Task description — Reproduce the rows below with each occurrence of "computer-use agent" changed to "desktop assistant", keeping everything else the same.

Recorded data —
----

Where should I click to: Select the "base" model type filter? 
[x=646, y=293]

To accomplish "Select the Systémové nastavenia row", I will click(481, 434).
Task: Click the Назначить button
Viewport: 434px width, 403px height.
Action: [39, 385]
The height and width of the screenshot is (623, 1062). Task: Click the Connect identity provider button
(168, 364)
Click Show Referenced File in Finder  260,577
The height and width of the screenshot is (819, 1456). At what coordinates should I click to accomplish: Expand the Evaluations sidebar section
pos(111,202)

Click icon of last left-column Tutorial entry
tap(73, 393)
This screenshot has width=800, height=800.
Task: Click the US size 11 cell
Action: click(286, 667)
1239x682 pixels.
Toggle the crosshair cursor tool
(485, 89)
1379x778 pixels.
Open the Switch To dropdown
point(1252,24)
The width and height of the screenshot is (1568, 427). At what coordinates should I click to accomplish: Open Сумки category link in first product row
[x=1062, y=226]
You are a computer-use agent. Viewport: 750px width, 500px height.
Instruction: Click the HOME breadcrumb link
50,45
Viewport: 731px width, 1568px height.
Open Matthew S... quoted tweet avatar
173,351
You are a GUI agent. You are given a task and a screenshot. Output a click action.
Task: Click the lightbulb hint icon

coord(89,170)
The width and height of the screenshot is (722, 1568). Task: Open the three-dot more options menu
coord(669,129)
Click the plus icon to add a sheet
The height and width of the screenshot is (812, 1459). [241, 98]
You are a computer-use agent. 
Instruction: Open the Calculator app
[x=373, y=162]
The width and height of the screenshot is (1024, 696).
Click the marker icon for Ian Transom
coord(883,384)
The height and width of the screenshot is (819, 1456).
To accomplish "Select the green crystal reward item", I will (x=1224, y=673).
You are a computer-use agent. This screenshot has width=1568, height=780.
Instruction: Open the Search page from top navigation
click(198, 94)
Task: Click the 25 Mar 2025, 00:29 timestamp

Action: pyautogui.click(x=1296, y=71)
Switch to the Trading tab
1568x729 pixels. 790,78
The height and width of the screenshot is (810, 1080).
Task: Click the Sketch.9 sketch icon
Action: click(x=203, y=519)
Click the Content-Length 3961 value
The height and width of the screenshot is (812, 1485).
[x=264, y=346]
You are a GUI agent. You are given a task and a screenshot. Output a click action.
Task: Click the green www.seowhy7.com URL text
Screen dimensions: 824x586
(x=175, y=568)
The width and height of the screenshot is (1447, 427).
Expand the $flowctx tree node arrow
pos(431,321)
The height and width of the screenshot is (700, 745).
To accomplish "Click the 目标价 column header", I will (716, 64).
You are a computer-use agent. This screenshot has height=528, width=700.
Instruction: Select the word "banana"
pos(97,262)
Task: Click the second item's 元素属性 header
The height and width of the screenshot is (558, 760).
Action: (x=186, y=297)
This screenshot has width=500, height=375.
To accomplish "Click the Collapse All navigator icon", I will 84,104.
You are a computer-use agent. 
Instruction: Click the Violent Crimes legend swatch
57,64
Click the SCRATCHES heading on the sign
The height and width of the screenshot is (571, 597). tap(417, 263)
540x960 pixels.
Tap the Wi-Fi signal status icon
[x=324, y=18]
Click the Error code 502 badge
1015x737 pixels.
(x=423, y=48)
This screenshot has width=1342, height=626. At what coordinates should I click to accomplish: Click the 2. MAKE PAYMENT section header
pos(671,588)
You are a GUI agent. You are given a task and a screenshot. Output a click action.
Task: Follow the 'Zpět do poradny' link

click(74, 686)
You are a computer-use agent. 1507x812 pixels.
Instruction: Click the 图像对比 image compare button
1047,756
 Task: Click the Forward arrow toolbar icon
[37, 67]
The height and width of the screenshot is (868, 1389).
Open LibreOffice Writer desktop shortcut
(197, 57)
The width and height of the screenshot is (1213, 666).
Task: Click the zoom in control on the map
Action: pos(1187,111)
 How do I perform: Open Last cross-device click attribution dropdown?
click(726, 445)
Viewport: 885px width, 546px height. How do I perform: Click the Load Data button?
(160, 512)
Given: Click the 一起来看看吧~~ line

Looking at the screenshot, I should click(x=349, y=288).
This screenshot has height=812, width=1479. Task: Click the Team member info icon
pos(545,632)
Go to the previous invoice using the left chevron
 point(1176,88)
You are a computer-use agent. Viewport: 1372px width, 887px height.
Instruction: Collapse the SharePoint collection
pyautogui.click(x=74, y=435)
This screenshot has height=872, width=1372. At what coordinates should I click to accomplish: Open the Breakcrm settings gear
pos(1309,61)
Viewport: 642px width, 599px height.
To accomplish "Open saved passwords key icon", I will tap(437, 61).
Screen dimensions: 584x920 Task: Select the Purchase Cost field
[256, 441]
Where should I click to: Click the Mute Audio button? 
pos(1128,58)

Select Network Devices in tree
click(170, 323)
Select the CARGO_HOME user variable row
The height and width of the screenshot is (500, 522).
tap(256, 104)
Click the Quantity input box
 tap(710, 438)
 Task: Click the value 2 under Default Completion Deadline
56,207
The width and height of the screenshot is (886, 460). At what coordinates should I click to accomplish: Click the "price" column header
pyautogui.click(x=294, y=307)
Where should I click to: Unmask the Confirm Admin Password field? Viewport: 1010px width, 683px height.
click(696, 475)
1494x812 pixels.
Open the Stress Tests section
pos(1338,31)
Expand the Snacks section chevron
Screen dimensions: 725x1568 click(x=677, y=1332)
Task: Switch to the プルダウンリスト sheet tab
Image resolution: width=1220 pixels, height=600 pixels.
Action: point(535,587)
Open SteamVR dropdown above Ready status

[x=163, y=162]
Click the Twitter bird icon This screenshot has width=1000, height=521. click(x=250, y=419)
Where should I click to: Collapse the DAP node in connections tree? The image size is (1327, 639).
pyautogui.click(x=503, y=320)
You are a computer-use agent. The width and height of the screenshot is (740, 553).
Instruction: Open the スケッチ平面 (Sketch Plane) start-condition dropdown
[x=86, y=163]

----

Finished exercise —
Where should I click to: Select the "base" model type filter? 
[x=646, y=293]

To accomplish "Select the Systémové nastavenia row", I will click(481, 434).
Task: Click the Назначить button
Viewport: 434px width, 403px height.
Action: [39, 385]
The height and width of the screenshot is (623, 1062). Task: Click the Connect identity provider button
(168, 364)
Click Show Referenced File in Finder  260,577
The height and width of the screenshot is (819, 1456). At what coordinates should I click to accomplish: Expand the Evaluations sidebar section
pos(111,202)

Click icon of last left-column Tutorial entry
tap(73, 393)
This screenshot has width=800, height=800.
Task: Click the US size 11 cell
Action: click(286, 667)
1239x682 pixels.
Toggle the crosshair cursor tool
(485, 89)
1379x778 pixels.
Open the Switch To dropdown
point(1252,24)
The width and height of the screenshot is (1568, 427). At what coordinates should I click to accomplish: Open Сумки category link in first product row
[x=1062, y=226]
You are a desktop assistant. Viewport: 750px width, 500px height.
Instruction: Click the HOME breadcrumb link
50,45
Viewport: 731px width, 1568px height.
Open Matthew S... quoted tweet avatar
173,351
You are a GUI agent. You are given a task and a screenshot. Output a click action.
Task: Click the lightbulb hint icon

coord(89,170)
The width and height of the screenshot is (722, 1568). Task: Open the three-dot more options menu
coord(669,129)
Click the plus icon to add a sheet
The height and width of the screenshot is (812, 1459). [241, 98]
You are a desktop assistant. 
Instruction: Open the Calculator app
[x=373, y=162]
The width and height of the screenshot is (1024, 696).
Click the marker icon for Ian Transom
coord(883,384)
The height and width of the screenshot is (819, 1456).
To accomplish "Select the green crystal reward item", I will (x=1224, y=673).
You are a desktop assistant. This screenshot has width=1568, height=780.
Instruction: Open the Search page from top navigation
click(198, 94)
Task: Click the 25 Mar 2025, 00:29 timestamp

Action: pyautogui.click(x=1296, y=71)
Switch to the Trading tab
1568x729 pixels. 790,78
The height and width of the screenshot is (810, 1080).
Task: Click the Sketch.9 sketch icon
Action: click(x=203, y=519)
Click the Content-Length 3961 value
The height and width of the screenshot is (812, 1485).
[x=264, y=346]
You are a GUI agent. You are given a task and a screenshot. Output a click action.
Task: Click the green www.seowhy7.com URL text
Screen dimensions: 824x586
(x=175, y=568)
The width and height of the screenshot is (1447, 427).
Expand the $flowctx tree node arrow
pos(431,321)
The height and width of the screenshot is (700, 745).
To accomplish "Click the 目标价 column header", I will (716, 64).
You are a desktop assistant. This screenshot has height=528, width=700.
Instruction: Select the word "banana"
pos(97,262)
Task: Click the second item's 元素属性 header
The height and width of the screenshot is (558, 760).
Action: (x=186, y=297)
This screenshot has width=500, height=375.
To accomplish "Click the Collapse All navigator icon", I will 84,104.
You are a desktop assistant. 
Instruction: Click the Violent Crimes legend swatch
57,64
Click the SCRATCHES heading on the sign
The height and width of the screenshot is (571, 597). tap(417, 263)
540x960 pixels.
Tap the Wi-Fi signal status icon
[x=324, y=18]
Click the Error code 502 badge
1015x737 pixels.
(x=423, y=48)
This screenshot has width=1342, height=626. At what coordinates should I click to accomplish: Click the 2. MAKE PAYMENT section header
pos(671,588)
You are a GUI agent. You are given a task and a screenshot. Output a click action.
Task: Follow the 'Zpět do poradny' link

click(74, 686)
You are a desktop assistant. 1507x812 pixels.
Instruction: Click the 图像对比 image compare button
1047,756
 Task: Click the Forward arrow toolbar icon
[37, 67]
The height and width of the screenshot is (868, 1389).
Open LibreOffice Writer desktop shortcut
(197, 57)
The width and height of the screenshot is (1213, 666).
Task: Click the zoom in control on the map
Action: pos(1187,111)
 How do I perform: Open Last cross-device click attribution dropdown?
click(726, 445)
Viewport: 885px width, 546px height. How do I perform: Click the Load Data button?
(160, 512)
Given: Click the 一起来看看吧~~ line

Looking at the screenshot, I should click(x=349, y=288).
This screenshot has height=812, width=1479. Task: Click the Team member info icon
pos(545,632)
Go to the previous invoice using the left chevron
 point(1176,88)
You are a desktop assistant. Viewport: 1372px width, 887px height.
Instruction: Collapse the SharePoint collection
pyautogui.click(x=74, y=435)
This screenshot has height=872, width=1372. At what coordinates should I click to accomplish: Open the Breakcrm settings gear
pos(1309,61)
Viewport: 642px width, 599px height.
To accomplish "Open saved passwords key icon", I will tap(437, 61).
Screen dimensions: 584x920 Task: Select the Purchase Cost field
[256, 441]
Where should I click to: Click the Mute Audio button? 
pos(1128,58)

Select Network Devices in tree
click(170, 323)
Select the CARGO_HOME user variable row
The height and width of the screenshot is (500, 522).
tap(256, 104)
Click the Quantity input box
 tap(710, 438)
 Task: Click the value 2 under Default Completion Deadline
56,207
The width and height of the screenshot is (886, 460). At what coordinates should I click to accomplish: Click the "price" column header
pyautogui.click(x=294, y=307)
Where should I click to: Unmask the Confirm Admin Password field? Viewport: 1010px width, 683px height.
click(696, 475)
1494x812 pixels.
Open the Stress Tests section
pos(1338,31)
Expand the Snacks section chevron
Screen dimensions: 725x1568 click(x=677, y=1332)
Task: Switch to the プルダウンリスト sheet tab
Image resolution: width=1220 pixels, height=600 pixels.
Action: point(535,587)
Open SteamVR dropdown above Ready status

[x=163, y=162]
Click the Twitter bird icon This screenshot has width=1000, height=521. click(x=250, y=419)
Where should I click to: Collapse the DAP node in connections tree? The image size is (1327, 639).
pyautogui.click(x=503, y=320)
You are a desktop assistant. The width and height of the screenshot is (740, 553).
Instruction: Open the スケッチ平面 (Sketch Plane) start-condition dropdown
[x=86, y=163]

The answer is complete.